En un mundo de locos, ¿todo puede pasar?
En reglas generales, el universo en el que se desarrolla un relato de ficción no tiene por qué funcionar según las leyes con las que se mueve en la realidad. En el caso de una historia que se desarrolla en un contexto verídico, el grado de parecido a la verdad que se consiga estará dado por la profundidad del conocimiento que posea el autor del contexto que quiere reflejar, surgida de la mayor o menor investigación que haya realizado previamente. Si ésta ha sido escasa, probablemente, el público lo note y no acepte la propuesta. Nada más. ¿Esto es así aunque el contexto verídico que se quiera reflejar sea uno relacionado a cuestiones delicadas como la salud? Es discutible. Al menos es algo sobre lo que convendría detenerse a pensar un poco más profundamente.
Tiempos compulsivos desarrolla sus historias en un entramado oscuro, con personajes que viven realidades densas. Sus personajes, interpretados por un elenco de excepción, son seres que sufren psicosis graves y los profesionales que los tratan tampoco están exentos de neurosis (nada leves por cierto).
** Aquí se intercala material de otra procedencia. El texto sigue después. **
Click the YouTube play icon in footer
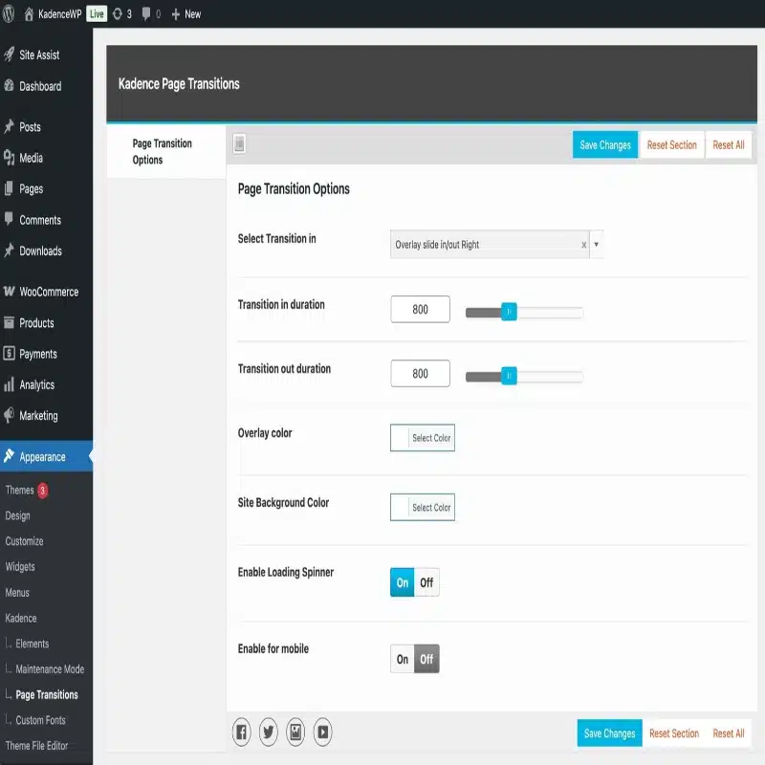The width and height of the screenshot is (765, 765). [x=323, y=733]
Las situaciones que genera la fantasía del autor sobre la interacción entre estas personas son suculentas dramáticamente, pero su verosimilitud no resiste una mirada atenta. Un psiquiatra embaraza a una paciente y la sigue tratando. Una psicóloga se permite tener un desliz amoroso con un paciente. Dos psiquiatras se agarran a piñas en medio de una sesión de terapia grupal. Entre otros ejemplos. ¿No es un poco loco pensar que el sistema de atención a enfermos mentales funciona así y nadie hace nada?